> What you are asked to do: Please extract the lines starting at the line that contains "Identify the location of eta-elevado-indicator." and ending at the line that contains "team-item: Batch 17 to 21 Mech ··· is", both included, and copy them word for word.

> Material supplied:
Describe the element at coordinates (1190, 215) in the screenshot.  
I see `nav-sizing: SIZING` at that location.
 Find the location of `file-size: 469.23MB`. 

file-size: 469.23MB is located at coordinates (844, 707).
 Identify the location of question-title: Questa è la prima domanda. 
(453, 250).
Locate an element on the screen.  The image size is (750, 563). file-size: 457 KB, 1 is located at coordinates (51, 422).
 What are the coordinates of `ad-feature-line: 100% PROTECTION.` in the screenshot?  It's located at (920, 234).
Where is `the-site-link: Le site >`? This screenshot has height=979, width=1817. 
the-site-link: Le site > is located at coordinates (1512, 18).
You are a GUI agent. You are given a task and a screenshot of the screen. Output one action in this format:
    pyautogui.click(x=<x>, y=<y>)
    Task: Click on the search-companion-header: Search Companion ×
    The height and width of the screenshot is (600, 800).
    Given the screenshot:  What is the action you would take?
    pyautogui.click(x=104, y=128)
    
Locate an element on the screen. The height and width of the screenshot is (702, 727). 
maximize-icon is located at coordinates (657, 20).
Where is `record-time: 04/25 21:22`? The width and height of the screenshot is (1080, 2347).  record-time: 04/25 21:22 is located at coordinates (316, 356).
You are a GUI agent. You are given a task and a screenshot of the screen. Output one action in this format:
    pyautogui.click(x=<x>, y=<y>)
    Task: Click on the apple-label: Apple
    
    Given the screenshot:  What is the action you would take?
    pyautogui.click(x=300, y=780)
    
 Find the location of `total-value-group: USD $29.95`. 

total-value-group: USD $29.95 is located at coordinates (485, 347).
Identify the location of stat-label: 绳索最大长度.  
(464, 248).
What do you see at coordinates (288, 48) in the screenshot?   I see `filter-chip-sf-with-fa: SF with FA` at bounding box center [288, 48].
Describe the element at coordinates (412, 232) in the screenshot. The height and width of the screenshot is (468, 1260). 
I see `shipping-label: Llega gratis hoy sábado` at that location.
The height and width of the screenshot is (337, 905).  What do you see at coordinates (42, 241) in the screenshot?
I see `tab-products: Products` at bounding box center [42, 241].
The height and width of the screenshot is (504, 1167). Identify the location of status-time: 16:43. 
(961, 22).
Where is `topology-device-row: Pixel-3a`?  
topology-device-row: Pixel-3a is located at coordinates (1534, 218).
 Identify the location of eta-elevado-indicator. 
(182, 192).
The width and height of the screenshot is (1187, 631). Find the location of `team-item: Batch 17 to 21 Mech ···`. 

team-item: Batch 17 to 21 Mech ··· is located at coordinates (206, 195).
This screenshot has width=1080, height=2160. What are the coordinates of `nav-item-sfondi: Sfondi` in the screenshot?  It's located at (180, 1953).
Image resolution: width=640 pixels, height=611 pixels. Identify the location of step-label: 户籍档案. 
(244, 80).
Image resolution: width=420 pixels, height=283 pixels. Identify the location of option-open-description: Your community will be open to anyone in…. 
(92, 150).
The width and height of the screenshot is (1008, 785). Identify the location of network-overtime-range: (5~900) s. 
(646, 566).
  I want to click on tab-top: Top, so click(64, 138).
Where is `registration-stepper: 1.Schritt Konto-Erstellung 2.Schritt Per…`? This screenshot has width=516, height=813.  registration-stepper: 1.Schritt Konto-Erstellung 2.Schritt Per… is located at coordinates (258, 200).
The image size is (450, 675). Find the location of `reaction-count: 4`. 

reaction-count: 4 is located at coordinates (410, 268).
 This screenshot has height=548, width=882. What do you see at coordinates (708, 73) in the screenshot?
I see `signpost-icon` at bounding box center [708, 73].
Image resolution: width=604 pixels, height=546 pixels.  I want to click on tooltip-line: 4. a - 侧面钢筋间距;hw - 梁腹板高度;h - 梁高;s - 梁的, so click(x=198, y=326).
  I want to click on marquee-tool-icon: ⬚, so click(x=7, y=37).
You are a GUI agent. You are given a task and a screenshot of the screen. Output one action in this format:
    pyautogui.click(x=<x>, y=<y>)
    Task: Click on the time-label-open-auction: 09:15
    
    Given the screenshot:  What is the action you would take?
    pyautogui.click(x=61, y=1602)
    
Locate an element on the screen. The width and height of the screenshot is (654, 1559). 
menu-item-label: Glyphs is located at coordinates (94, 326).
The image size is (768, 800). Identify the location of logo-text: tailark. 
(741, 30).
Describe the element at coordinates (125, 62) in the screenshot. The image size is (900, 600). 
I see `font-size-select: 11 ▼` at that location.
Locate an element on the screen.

> Written response:
 Identify the location of eta-elevado-indicator. 
(182, 192).
The width and height of the screenshot is (1187, 631). Find the location of `team-item: Batch 17 to 21 Mech ···`. 

team-item: Batch 17 to 21 Mech ··· is located at coordinates (206, 195).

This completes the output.